Task details:
The string "will" may appear in lines of the data; report how many lines contain it, with no other output.

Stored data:
*** Block opens ***
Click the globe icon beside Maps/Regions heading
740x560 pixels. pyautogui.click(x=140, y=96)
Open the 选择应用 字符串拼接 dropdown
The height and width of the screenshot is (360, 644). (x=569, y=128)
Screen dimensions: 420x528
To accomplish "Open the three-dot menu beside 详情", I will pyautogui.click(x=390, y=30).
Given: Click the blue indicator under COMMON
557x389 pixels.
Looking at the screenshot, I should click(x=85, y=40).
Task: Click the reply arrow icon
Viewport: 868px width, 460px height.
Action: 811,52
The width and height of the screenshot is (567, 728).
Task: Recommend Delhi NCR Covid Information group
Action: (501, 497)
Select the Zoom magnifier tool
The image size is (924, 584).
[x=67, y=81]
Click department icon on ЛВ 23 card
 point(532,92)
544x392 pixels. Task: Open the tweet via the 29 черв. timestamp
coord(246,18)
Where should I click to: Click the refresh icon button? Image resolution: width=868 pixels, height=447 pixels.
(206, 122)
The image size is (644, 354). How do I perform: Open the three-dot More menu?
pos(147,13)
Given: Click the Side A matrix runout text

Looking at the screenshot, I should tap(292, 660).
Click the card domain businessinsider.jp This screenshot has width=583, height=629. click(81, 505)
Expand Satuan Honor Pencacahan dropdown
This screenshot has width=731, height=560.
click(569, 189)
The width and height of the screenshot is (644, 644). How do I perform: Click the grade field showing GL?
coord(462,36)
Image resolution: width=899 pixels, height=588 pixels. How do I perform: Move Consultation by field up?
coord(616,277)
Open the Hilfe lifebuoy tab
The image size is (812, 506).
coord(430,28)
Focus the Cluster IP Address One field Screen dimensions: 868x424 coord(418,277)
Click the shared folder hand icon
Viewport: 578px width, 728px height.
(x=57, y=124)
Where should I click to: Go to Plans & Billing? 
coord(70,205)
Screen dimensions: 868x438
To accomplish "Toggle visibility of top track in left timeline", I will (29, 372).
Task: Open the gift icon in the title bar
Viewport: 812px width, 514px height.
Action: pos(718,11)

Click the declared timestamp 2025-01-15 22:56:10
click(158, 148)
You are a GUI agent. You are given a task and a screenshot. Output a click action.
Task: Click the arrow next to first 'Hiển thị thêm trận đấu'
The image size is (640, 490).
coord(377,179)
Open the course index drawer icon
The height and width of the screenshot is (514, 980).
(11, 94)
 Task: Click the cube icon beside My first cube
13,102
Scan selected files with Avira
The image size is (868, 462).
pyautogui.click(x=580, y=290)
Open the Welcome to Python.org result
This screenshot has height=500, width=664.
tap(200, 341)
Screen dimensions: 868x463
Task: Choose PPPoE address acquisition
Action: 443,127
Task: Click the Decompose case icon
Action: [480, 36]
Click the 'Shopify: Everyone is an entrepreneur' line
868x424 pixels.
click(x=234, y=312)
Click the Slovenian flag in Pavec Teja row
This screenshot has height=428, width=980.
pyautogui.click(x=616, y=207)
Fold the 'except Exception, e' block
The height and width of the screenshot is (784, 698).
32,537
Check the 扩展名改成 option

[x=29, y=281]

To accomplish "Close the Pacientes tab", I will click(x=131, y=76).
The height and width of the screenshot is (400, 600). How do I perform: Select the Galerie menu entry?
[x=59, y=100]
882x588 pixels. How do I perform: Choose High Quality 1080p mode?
*** Block closes ***
Exercise solution:
3